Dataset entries
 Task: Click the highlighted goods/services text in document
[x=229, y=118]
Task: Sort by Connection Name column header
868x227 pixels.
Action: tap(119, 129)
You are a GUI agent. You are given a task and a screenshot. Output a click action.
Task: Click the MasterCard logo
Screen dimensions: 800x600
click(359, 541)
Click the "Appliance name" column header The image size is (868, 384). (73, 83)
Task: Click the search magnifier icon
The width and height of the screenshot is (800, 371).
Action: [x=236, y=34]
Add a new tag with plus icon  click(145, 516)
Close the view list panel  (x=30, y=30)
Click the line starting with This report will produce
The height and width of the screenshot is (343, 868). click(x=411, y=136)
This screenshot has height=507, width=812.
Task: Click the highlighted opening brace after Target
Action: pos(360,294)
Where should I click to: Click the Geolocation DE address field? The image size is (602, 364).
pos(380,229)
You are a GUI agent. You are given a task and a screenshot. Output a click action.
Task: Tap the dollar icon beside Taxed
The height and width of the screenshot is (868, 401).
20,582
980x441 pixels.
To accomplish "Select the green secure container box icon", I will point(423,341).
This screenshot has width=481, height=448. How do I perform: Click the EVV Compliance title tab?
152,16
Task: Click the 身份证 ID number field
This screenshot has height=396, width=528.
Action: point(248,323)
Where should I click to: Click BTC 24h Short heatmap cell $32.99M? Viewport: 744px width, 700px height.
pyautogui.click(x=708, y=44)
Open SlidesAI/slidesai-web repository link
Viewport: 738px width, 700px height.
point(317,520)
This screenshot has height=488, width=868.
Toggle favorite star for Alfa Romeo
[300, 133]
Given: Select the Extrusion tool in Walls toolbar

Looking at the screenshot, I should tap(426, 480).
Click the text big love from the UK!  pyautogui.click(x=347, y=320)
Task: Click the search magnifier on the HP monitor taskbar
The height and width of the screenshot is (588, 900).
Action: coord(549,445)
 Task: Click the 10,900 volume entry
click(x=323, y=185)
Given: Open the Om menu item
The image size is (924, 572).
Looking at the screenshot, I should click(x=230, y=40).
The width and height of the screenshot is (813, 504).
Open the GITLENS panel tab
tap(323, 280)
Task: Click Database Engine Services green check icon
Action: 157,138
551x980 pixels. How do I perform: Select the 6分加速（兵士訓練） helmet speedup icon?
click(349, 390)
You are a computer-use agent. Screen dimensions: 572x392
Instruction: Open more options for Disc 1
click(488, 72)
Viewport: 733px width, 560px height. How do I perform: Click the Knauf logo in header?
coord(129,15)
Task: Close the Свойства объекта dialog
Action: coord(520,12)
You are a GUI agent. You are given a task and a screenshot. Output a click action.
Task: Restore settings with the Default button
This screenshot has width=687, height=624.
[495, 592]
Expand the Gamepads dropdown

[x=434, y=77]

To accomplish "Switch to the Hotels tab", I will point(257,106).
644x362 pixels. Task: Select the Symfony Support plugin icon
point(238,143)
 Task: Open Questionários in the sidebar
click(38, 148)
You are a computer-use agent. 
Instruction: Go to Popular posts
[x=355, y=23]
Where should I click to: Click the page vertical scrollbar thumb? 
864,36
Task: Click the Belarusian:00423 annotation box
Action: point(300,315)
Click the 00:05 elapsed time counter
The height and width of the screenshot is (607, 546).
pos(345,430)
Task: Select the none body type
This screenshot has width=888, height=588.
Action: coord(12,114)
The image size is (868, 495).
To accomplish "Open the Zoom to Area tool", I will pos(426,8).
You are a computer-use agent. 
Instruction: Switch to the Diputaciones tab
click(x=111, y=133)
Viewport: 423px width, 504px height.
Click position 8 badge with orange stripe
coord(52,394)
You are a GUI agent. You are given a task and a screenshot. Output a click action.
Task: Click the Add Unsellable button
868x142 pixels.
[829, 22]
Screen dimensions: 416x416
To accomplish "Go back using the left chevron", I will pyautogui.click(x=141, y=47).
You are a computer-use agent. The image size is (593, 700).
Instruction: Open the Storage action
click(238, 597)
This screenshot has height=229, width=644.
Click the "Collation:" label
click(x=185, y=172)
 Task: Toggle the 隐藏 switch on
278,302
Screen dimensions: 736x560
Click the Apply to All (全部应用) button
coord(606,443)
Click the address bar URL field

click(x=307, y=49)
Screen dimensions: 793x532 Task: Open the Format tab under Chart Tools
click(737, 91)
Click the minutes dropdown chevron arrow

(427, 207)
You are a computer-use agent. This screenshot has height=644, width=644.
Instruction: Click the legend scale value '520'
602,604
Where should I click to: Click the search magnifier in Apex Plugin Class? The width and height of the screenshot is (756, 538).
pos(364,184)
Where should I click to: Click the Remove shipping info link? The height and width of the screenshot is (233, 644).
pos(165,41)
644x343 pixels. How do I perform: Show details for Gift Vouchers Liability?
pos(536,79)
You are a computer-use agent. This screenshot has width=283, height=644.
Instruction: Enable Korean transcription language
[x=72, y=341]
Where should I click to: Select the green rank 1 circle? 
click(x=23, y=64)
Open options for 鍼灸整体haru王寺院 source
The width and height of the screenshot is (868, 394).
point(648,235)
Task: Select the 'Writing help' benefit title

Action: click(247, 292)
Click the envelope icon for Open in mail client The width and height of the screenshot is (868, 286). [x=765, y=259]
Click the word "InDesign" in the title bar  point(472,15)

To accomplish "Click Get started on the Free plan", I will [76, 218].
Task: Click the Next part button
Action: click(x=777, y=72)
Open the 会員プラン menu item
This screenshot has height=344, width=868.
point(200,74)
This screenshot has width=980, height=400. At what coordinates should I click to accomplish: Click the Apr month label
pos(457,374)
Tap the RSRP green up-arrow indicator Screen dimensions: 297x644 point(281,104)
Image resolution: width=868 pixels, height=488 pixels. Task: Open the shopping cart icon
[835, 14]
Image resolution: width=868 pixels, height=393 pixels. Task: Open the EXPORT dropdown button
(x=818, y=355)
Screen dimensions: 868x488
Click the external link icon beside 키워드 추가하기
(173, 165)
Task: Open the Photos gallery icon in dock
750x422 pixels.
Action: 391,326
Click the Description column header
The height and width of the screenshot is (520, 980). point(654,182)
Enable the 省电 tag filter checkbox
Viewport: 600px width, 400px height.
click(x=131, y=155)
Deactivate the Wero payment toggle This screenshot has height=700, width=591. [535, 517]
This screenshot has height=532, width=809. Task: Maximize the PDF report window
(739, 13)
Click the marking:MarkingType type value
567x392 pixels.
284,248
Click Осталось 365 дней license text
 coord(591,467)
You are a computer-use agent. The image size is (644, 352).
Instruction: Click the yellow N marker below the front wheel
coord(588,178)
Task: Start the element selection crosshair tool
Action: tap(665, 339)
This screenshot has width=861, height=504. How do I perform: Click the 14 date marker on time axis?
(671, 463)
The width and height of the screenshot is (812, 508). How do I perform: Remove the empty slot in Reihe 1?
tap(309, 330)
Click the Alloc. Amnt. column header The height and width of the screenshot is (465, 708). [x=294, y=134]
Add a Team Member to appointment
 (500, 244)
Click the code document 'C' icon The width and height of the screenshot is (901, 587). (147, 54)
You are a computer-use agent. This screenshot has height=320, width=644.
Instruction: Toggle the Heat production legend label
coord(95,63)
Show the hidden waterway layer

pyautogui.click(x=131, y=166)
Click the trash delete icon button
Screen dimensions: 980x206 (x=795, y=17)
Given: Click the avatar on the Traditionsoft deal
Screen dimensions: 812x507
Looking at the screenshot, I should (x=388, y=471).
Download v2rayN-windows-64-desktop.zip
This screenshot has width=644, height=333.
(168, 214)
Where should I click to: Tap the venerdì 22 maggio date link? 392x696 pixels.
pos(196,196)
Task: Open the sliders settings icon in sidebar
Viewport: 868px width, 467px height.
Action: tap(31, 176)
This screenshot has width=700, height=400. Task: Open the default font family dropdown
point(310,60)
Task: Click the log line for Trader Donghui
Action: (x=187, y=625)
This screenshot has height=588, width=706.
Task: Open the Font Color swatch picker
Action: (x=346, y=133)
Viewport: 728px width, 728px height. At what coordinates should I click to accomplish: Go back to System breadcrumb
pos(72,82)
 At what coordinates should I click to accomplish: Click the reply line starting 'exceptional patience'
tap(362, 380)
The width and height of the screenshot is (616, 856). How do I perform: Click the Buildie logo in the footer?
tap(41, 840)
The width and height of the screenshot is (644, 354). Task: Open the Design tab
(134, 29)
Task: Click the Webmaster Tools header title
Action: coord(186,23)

** Exercise **
Search the data above for the string "menu" and report each line that holds it.

** Finished exercise **
Given: Open the Om menu item
Open the 会員プラン menu item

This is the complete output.